Yes, go back to the mediator and say since he has been coercive you are reluctant to continue and as you are unmarried you don’t understand why she is asking for so much irrelevant disclosure.

Whatthejackdawsaw · 20/01/2023 13:50

Mediation isn't really appropriate in a controlling relationship as you can't 'meet as equals' the abusive partner retains the power position and it allows them to continue their hold over the non-abusive partner

titchy · 20/01/2023 13:51

Of course it's not appropriate. What's the point of the mediation given you both agree the house is 50/50 - it should only be child arrangements that need sorting via mediation now. Write n/a as not married and therefore not assets to be shared.

Littlegoth · 20/01/2023 13:51

I think you should just say ‘No I won’t be disclosing any of this, and no I won’t be entering into mediation with my abusive ex’.

Littlegoth · 20/01/2023 13:51

Agree with @Whatthejackdawsaw and @titchy

MostlyHappyMummy · 20/01/2023 13:52

You aren't married so why would you need to share any information with him? Sell the house, split proceeds and move on.

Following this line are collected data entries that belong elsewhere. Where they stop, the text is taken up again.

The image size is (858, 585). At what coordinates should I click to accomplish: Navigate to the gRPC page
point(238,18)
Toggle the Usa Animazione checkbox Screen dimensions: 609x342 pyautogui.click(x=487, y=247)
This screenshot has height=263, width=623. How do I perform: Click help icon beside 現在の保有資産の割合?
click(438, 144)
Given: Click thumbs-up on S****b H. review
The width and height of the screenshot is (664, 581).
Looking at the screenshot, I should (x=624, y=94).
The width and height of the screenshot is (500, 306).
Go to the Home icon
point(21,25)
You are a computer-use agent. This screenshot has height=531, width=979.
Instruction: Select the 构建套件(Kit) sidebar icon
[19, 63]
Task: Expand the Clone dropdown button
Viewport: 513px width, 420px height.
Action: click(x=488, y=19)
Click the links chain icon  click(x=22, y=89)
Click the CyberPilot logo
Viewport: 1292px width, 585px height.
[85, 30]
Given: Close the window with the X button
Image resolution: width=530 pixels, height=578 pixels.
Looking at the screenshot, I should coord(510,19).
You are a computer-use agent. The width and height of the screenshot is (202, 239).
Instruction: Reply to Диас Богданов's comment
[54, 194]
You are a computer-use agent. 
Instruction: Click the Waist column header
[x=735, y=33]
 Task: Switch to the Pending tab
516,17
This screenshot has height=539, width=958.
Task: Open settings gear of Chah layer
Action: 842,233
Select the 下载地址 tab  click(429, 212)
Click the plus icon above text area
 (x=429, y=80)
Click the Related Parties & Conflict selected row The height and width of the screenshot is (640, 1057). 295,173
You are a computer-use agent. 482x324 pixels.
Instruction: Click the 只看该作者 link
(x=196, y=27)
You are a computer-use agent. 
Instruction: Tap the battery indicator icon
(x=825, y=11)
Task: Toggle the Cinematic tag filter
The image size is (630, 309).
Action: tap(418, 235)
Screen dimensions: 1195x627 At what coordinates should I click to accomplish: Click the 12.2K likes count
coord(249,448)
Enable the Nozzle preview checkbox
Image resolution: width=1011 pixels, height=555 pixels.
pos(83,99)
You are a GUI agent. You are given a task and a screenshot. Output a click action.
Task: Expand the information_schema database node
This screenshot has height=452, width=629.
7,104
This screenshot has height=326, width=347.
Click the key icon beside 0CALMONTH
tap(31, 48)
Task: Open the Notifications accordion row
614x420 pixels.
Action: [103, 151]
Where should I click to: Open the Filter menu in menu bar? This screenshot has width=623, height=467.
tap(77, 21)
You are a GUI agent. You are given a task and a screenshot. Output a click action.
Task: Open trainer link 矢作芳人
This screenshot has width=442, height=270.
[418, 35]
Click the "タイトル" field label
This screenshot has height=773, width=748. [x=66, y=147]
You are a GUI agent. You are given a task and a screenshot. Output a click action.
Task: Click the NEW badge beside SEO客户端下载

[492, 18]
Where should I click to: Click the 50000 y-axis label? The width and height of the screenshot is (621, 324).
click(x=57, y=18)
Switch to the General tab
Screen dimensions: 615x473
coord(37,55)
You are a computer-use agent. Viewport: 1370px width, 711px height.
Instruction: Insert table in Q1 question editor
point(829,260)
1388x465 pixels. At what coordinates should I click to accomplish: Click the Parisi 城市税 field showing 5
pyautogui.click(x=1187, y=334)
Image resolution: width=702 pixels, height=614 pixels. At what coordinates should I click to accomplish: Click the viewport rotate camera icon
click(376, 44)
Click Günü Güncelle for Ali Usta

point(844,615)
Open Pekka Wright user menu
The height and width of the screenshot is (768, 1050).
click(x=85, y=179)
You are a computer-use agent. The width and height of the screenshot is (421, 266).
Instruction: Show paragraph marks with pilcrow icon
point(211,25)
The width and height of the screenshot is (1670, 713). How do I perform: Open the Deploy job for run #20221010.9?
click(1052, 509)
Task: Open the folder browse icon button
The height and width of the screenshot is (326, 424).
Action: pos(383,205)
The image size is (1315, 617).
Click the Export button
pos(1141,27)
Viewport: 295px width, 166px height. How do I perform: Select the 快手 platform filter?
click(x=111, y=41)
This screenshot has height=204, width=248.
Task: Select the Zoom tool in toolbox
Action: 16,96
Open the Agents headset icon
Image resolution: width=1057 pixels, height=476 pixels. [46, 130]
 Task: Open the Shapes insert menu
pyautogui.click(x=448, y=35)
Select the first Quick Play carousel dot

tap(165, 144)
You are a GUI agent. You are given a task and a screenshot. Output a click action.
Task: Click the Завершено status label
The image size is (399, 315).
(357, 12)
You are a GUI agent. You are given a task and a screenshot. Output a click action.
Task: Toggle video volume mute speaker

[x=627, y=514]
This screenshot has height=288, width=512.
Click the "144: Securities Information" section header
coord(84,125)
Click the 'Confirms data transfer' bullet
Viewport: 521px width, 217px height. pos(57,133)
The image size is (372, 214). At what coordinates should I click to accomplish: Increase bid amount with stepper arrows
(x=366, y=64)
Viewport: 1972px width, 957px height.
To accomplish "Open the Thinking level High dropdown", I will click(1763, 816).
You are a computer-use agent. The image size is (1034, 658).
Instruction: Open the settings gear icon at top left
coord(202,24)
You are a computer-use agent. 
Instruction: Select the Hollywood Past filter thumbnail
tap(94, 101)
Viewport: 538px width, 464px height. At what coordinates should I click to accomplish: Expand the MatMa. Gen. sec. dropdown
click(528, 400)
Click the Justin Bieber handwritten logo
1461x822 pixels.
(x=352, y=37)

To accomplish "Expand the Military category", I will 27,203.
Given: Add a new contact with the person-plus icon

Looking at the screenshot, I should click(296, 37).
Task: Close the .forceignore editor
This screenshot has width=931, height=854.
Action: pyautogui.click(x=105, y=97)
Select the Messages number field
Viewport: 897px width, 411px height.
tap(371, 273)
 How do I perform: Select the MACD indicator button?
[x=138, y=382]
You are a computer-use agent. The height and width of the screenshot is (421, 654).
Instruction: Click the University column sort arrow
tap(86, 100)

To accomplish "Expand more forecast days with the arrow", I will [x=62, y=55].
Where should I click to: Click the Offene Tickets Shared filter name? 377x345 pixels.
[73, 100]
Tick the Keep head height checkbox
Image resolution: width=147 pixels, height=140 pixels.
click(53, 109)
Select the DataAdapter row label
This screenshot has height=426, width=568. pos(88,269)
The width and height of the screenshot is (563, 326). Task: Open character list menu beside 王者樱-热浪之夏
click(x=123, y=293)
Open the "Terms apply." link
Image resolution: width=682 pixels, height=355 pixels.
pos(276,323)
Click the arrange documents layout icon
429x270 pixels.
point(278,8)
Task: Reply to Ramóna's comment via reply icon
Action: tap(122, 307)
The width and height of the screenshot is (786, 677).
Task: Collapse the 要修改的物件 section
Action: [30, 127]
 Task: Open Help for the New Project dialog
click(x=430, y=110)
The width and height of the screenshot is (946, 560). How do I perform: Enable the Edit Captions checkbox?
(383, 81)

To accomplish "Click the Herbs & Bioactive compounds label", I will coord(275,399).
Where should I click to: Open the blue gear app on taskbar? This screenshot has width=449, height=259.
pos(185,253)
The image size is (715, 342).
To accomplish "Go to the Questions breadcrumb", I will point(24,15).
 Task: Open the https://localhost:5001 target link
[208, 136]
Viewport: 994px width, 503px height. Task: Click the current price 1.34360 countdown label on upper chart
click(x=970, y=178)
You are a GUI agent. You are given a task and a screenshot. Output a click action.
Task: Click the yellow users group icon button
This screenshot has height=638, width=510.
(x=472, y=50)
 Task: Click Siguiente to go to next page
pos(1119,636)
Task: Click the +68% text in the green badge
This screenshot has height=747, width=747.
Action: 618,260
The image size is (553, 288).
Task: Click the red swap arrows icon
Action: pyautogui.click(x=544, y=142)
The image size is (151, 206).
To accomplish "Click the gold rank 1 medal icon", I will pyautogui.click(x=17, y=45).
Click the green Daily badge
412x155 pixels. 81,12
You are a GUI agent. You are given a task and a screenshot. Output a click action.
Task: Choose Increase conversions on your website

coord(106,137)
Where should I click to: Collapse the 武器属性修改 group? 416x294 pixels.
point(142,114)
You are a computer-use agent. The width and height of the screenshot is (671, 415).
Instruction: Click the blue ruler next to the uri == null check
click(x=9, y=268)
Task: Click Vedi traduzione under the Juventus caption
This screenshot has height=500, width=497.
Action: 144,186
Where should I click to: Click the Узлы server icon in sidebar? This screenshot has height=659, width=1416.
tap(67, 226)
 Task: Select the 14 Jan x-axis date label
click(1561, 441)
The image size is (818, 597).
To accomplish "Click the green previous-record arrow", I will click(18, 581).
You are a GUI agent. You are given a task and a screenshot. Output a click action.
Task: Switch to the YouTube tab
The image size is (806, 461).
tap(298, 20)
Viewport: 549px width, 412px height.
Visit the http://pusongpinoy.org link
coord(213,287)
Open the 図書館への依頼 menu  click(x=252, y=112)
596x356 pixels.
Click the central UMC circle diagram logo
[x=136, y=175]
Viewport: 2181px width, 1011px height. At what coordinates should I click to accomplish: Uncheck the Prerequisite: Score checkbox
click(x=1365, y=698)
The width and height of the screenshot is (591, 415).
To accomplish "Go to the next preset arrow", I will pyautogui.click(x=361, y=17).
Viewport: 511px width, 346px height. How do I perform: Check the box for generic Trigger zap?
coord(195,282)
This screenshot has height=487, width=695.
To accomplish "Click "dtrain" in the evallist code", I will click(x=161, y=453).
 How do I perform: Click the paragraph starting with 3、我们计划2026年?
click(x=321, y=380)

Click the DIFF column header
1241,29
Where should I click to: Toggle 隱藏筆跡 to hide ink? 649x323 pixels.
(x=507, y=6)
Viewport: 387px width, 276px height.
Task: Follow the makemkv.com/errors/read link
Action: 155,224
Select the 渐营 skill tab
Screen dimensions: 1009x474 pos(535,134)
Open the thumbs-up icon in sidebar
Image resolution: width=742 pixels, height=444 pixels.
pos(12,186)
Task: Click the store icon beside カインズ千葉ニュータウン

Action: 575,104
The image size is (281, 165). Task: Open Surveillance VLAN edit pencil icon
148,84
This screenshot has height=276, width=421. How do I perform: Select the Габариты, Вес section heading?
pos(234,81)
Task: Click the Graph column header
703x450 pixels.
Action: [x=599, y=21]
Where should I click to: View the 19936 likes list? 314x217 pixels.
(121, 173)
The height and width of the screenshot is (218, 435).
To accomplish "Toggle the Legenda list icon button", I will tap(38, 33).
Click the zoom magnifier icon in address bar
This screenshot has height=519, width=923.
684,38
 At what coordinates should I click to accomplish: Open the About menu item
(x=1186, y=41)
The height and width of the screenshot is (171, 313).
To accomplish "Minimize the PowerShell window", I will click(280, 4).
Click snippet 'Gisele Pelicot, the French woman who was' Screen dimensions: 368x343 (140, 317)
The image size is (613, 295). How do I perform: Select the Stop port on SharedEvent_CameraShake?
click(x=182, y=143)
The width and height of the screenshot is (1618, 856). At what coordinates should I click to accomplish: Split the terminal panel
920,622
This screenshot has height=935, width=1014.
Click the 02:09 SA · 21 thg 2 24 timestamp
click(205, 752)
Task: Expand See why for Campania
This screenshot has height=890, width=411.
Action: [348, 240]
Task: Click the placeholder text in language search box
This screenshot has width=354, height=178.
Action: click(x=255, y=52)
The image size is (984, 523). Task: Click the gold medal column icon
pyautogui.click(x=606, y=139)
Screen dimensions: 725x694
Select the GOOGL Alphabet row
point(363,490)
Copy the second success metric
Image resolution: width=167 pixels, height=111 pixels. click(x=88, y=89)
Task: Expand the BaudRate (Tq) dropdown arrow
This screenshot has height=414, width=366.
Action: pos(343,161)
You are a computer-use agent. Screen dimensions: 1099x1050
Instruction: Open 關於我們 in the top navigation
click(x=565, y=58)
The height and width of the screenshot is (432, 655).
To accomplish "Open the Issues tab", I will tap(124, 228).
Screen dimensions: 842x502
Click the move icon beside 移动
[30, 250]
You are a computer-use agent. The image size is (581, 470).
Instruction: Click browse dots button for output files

Littlegoth · 20/01/2023 13:52

And @WorkingItOutAsIGo. All good advice!

Viviennemary · 20/01/2023 13:53

As you aren't married your own assets remain yours AFAIK. Joint assets would be split 50/50. Living arrangements for children would probably be taken into consideration when deciding on how the equity in a house should be split. I agree you are not obliged to enter into this level of financial disclosure.

cestlavielife · 20/01/2023 13:54

No.
Your pension is not up for duscussion
Nor your outgoings or income
Finance related to prperty yes eg what equity is there

ChocoBloc · 20/01/2023 14:51

Thanks everyone for your thoughts and advice on this one. I'll see what the mediator says!

OP posts:
titchy · 20/01/2023 15:07

Bet your ex thinks your 'common law husband and wife'!

gonnabeok · 20/01/2023 15:19

Ive just split with my ex unmarried one teenager joint mortgage. Do not disclose any financial information to anyone.seek legal advice first. I would oy enter mediation about the house and access to your child.NOTHING else.

If you have a deed of trust you sell the house and split it accordingly to the trust. If no trust it's normally 50/50 if both on the mortgage, although you could be entitled to more if you have paid for renovations.

He is not entitled to know your earnings, income or assets as you are not married. The only responsibility you have is to pay your half of the mortgage if it is in joint names.

Of course there may the issue of child maintenance depending on the agreement regarding your child.

He's on s fishing expedition, don't fall for it.mediation is voluntary. They shouldn't be asking you for full financial disclosure if you're unmarried.

filka · 20/01/2023 17:14

Seems to me that it would be a good idea to have a lawyer on your side

StopGo · 20/01/2023 17:49

ChocoBloc · 20/01/2023 14:51

Thanks everyone for your thoughts and advice on this one. I'll see what the mediator says!

Don't see what the mediator says, take control. Cancel the mediation, get your own legal advice, disclose NOTHING.
You can do this.

ImBlueDab · 20/01/2023 18:24

Why would you give him or the mediator your financial information. You're not married and you've both got a 50% interest in the property. The mediator should only be discussing how you go about selling the house.

Get 3 valuations in the house via estate agents and put it in the market or one buys the other out at the middle valuation

Chowtime · 20/01/2023 19:41

ChocoBloc · 20/01/2023 13:46

There's a decent amount of equity in the house, so ultimately hoping it will fund two smaller places for me and my ex.

Mediator only discussed the house and living arrangements for my son in the session. Is it normal to do this level of financial disclosure for an unmarried couple?

So if you're going to split the house and buy 2 smaller properties, what are you actually mediating about? I don't understand?